RAW DATA ▸
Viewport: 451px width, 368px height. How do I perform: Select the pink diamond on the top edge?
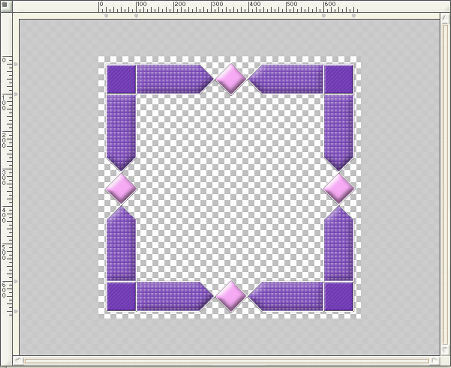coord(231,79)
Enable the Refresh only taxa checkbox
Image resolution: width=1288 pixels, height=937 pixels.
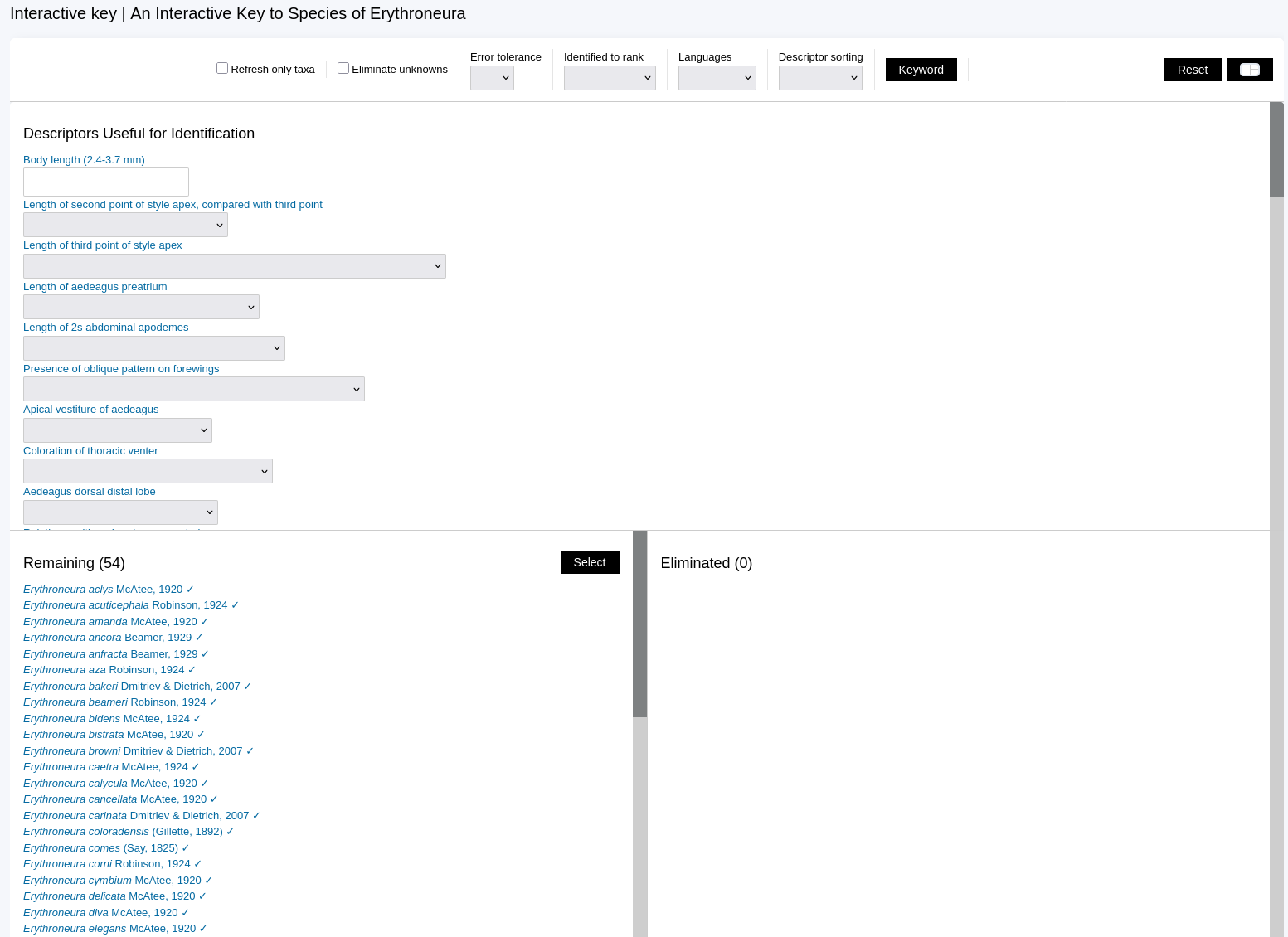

---

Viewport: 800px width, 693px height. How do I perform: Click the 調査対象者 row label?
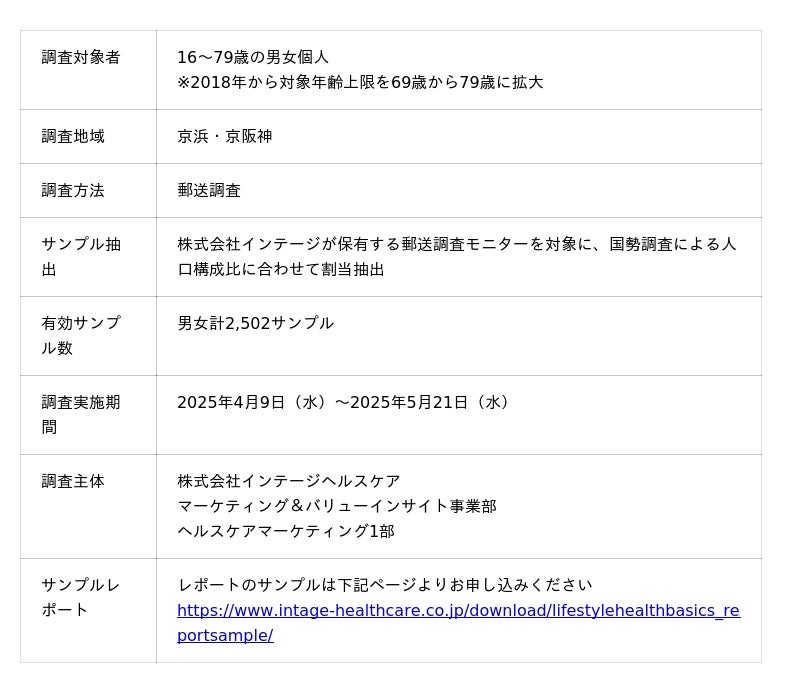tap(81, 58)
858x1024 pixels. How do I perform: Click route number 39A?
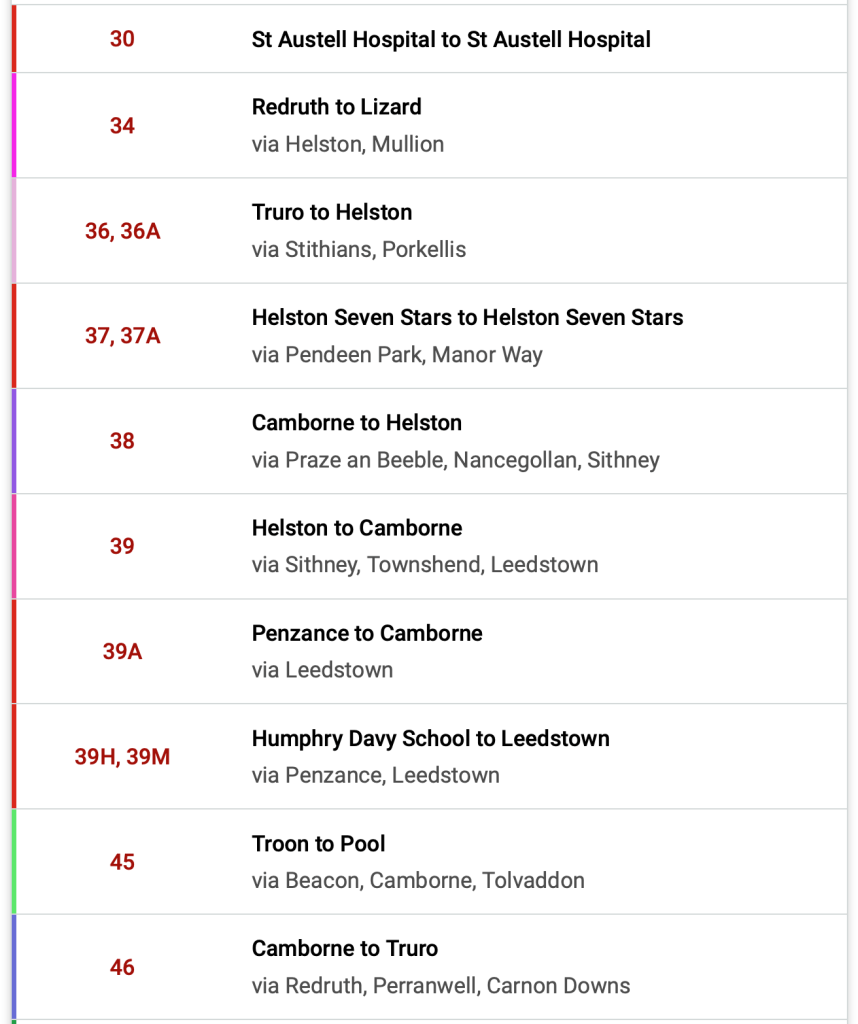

==

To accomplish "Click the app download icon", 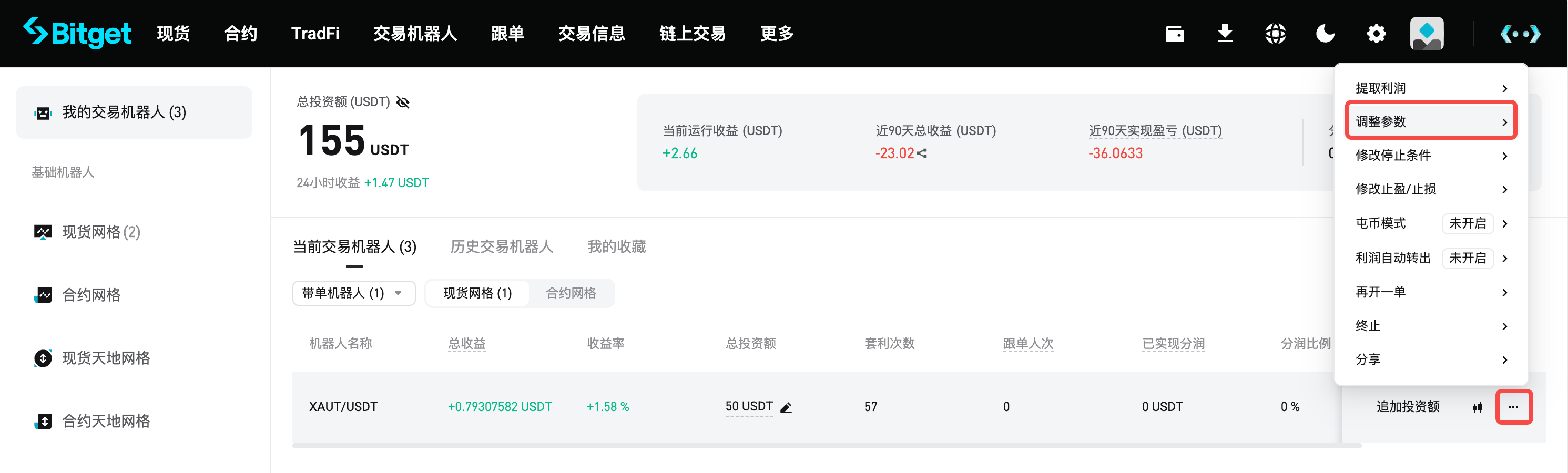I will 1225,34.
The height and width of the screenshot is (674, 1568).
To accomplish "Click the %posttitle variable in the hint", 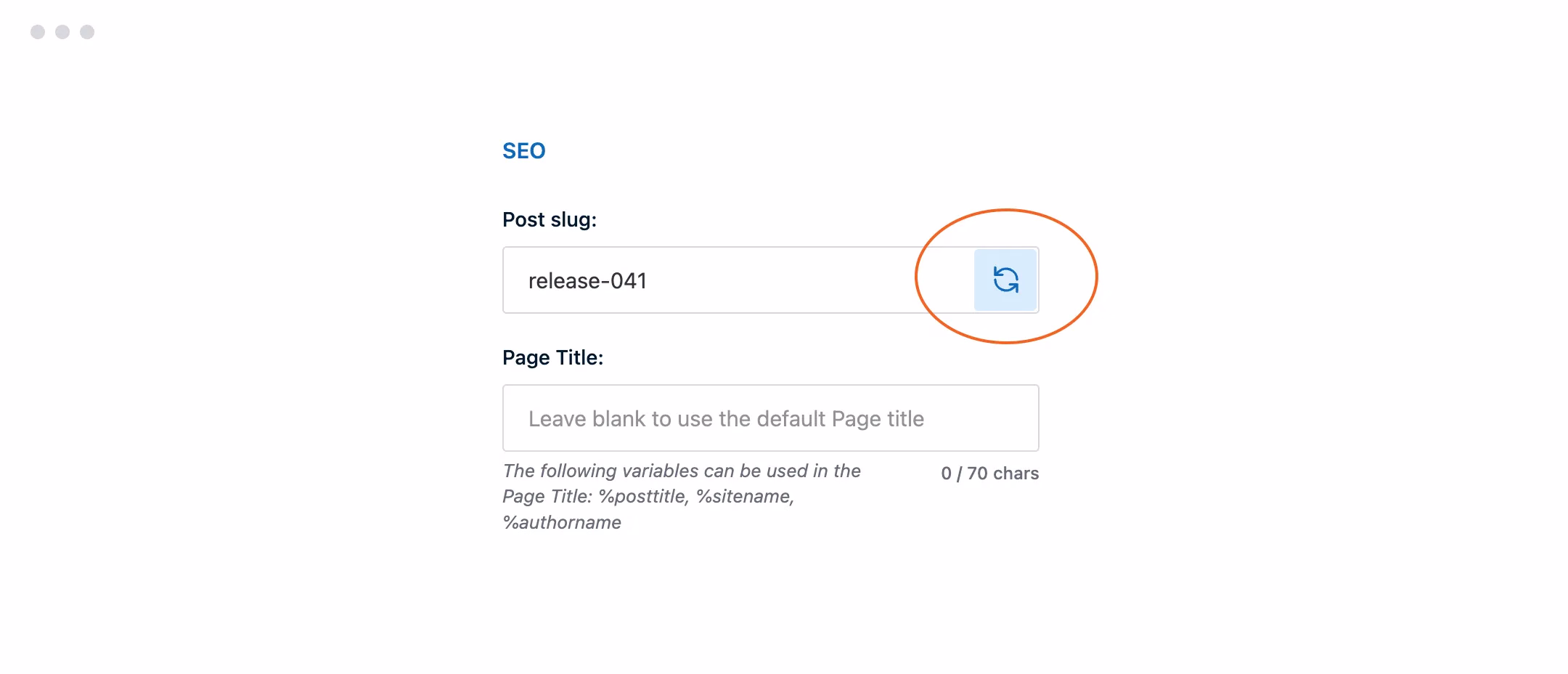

EXERCISE REQUIREMENTS ▸
Could you turn the records from the line containing "Viewport: 451px width, 368px" through the line containing "Image resolution: width=1288" into a JSON list of strings, one string per line with blank lines skipped, and leave the pictures out?

OUTPUT OF THE TASK ▸
[
  "Viewport: 451px width, 368px height. How do I perform: Select the pink diamond on the top edge?",
  "coord(231,79)",
  "Enable the Refresh only taxa checkbox",
  "Image resolution: width=1288 pixels, height=937 pixels."
]